Word and element pointing entries:
------------------------------------

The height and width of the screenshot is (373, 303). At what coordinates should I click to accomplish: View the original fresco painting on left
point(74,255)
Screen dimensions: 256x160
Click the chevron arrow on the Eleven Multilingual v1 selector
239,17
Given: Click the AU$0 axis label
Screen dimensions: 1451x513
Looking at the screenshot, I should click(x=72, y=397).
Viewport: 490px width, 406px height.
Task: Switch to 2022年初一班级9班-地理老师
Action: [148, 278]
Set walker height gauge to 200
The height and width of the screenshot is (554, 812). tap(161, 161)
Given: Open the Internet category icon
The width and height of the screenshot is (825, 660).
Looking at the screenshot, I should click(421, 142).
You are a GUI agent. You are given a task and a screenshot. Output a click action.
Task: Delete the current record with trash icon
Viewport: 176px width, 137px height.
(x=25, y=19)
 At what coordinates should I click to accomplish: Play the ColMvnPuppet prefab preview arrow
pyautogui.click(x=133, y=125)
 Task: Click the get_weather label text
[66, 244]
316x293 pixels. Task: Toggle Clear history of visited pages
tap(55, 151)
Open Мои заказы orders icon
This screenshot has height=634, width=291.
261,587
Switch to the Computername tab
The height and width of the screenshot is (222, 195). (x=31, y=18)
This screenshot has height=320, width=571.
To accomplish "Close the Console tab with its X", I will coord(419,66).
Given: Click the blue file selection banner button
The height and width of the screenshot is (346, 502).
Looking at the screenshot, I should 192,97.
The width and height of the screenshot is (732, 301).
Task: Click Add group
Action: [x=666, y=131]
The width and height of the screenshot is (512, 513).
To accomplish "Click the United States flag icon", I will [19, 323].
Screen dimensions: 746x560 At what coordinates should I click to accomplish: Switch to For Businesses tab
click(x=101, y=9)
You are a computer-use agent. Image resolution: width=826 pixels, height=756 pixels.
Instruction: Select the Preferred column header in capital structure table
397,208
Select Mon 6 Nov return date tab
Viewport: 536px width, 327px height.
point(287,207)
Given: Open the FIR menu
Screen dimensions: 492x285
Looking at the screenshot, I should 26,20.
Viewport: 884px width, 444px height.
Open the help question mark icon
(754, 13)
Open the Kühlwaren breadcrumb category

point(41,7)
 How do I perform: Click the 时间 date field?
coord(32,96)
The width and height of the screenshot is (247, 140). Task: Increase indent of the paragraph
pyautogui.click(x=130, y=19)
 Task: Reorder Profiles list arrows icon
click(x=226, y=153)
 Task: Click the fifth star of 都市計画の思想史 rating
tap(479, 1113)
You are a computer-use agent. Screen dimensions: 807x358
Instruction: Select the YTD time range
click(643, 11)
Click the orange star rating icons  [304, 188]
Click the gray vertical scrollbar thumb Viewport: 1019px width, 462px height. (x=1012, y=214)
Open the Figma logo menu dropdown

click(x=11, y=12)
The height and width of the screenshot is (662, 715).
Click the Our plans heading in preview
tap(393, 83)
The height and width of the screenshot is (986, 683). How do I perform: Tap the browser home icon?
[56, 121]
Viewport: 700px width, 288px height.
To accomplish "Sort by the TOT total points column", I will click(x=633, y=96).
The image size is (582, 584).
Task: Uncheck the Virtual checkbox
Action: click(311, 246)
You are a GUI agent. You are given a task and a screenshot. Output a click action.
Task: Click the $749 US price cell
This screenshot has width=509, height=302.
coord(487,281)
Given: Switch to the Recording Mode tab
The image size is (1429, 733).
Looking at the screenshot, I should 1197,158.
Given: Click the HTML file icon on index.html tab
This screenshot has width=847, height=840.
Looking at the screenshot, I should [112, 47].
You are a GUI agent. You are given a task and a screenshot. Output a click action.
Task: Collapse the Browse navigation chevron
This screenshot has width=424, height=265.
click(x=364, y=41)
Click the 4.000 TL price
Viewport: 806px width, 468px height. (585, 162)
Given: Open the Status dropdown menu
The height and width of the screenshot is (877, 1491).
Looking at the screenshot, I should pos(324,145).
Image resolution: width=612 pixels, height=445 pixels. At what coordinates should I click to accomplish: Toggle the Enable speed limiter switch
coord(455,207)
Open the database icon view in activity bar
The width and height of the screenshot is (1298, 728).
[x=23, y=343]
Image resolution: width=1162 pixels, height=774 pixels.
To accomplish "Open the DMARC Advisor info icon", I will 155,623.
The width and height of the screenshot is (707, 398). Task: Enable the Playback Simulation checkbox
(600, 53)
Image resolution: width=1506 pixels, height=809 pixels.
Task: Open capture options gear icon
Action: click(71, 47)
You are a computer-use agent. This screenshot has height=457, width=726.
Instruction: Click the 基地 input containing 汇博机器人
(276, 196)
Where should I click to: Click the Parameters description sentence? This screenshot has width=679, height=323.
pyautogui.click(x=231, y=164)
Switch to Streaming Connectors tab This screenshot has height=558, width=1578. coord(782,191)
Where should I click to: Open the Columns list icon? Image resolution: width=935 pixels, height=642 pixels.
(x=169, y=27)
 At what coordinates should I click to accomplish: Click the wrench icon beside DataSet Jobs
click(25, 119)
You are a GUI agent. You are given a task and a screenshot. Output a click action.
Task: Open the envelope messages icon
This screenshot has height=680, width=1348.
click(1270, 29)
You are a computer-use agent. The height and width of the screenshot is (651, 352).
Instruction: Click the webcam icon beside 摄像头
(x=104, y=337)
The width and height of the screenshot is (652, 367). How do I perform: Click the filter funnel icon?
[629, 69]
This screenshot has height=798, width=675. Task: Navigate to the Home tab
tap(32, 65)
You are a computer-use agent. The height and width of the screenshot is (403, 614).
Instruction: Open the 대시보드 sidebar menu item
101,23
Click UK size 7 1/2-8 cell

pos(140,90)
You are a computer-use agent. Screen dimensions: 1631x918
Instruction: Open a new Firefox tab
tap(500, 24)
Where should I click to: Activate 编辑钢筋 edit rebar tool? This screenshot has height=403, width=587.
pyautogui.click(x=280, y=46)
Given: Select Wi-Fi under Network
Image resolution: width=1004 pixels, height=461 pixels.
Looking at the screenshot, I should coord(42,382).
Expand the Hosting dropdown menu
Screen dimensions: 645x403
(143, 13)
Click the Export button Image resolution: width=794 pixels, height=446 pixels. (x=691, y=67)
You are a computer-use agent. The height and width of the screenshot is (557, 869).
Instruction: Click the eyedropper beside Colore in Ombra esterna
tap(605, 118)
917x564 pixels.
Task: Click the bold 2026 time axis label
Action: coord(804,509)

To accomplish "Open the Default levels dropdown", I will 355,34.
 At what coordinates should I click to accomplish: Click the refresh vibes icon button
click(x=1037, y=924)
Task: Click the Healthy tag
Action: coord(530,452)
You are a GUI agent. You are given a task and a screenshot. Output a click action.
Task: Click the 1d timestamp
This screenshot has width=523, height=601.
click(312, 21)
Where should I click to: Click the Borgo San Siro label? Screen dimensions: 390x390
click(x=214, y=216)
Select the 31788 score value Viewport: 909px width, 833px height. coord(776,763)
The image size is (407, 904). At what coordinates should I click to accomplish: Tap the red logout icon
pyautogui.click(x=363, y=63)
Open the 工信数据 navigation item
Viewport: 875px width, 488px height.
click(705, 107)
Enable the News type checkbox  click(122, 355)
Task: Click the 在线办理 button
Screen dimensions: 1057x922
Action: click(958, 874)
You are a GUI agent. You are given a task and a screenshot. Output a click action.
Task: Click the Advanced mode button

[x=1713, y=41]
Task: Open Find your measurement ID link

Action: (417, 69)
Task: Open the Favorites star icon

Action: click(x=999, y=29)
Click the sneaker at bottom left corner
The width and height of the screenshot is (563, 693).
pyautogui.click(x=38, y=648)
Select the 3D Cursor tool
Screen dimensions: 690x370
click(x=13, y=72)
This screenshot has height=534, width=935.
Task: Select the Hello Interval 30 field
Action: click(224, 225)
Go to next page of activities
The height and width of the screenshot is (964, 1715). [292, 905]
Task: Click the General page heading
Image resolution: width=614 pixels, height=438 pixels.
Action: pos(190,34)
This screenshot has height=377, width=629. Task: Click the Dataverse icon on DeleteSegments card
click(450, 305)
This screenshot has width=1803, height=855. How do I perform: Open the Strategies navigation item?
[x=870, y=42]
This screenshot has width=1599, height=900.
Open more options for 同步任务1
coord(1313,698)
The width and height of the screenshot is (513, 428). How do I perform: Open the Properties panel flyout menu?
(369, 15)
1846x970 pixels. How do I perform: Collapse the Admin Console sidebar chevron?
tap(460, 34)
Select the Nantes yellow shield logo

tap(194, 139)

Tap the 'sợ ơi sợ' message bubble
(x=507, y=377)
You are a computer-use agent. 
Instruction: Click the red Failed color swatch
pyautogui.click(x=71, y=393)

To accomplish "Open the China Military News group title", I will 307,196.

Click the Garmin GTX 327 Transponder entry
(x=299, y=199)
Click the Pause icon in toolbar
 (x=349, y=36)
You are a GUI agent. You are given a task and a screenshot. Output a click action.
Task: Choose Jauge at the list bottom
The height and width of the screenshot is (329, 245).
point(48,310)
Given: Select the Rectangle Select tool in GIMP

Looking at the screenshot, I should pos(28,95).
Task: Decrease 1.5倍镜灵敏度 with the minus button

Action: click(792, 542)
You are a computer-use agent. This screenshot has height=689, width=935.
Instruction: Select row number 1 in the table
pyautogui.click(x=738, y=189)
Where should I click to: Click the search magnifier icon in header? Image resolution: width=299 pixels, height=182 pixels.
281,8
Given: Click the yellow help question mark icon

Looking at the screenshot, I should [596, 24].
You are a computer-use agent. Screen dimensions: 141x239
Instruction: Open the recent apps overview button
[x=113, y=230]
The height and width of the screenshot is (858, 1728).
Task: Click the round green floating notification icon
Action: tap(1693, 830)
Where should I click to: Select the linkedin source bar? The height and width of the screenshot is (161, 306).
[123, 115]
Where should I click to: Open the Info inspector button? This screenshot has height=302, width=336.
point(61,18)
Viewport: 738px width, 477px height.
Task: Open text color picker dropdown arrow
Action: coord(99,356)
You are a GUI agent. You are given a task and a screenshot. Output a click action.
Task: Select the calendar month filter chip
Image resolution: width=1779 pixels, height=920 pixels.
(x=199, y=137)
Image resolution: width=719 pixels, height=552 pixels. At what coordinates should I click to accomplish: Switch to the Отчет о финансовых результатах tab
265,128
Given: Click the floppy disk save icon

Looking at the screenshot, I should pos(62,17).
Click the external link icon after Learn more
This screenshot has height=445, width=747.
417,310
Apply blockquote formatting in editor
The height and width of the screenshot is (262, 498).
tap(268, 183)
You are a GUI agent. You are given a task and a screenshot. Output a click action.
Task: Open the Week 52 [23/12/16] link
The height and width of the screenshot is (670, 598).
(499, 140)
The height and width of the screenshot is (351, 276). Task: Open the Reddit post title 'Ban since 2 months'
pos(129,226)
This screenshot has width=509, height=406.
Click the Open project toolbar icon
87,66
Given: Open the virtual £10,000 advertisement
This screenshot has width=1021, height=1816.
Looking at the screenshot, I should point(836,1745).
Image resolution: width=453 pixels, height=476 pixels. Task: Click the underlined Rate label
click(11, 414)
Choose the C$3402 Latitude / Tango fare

------------------------------------

=== AIM ===
Retype the data from its first line up to and including the line with "click(x=101, y=9)", character for character.

=== TASK ANSWER ===
The height and width of the screenshot is (373, 303). At what coordinates should I click to accomplish: View the original fresco painting on left
point(74,255)
Screen dimensions: 256x160
Click the chevron arrow on the Eleven Multilingual v1 selector
239,17
Given: Click the AU$0 axis label
Screen dimensions: 1451x513
Looking at the screenshot, I should click(x=72, y=397).
Viewport: 490px width, 406px height.
Task: Switch to 2022年初一班级9班-地理老师
Action: [148, 278]
Set walker height gauge to 200
The height and width of the screenshot is (554, 812). tap(161, 161)
Given: Open the Internet category icon
The width and height of the screenshot is (825, 660).
Looking at the screenshot, I should click(421, 142).
You are a GUI agent. You are given a task and a screenshot. Output a click action.
Task: Delete the current record with trash icon
Viewport: 176px width, 137px height.
(x=25, y=19)
 At what coordinates should I click to accomplish: Play the ColMvnPuppet prefab preview arrow
pyautogui.click(x=133, y=125)
 Task: Click the get_weather label text
[66, 244]
316x293 pixels. Task: Toggle Clear history of visited pages
tap(55, 151)
Open Мои заказы orders icon
This screenshot has height=634, width=291.
261,587
Switch to the Computername tab
The height and width of the screenshot is (222, 195). (x=31, y=18)
This screenshot has height=320, width=571.
To accomplish "Close the Console tab with its X", I will coord(419,66).
Given: Click the blue file selection banner button
The height and width of the screenshot is (346, 502).
Looking at the screenshot, I should 192,97.
The width and height of the screenshot is (732, 301).
Task: Click Add group
Action: [x=666, y=131]
The width and height of the screenshot is (512, 513).
To accomplish "Click the United States flag icon", I will [19, 323].
Screen dimensions: 746x560 At what coordinates should I click to accomplish: Switch to For Businesses tab
click(x=101, y=9)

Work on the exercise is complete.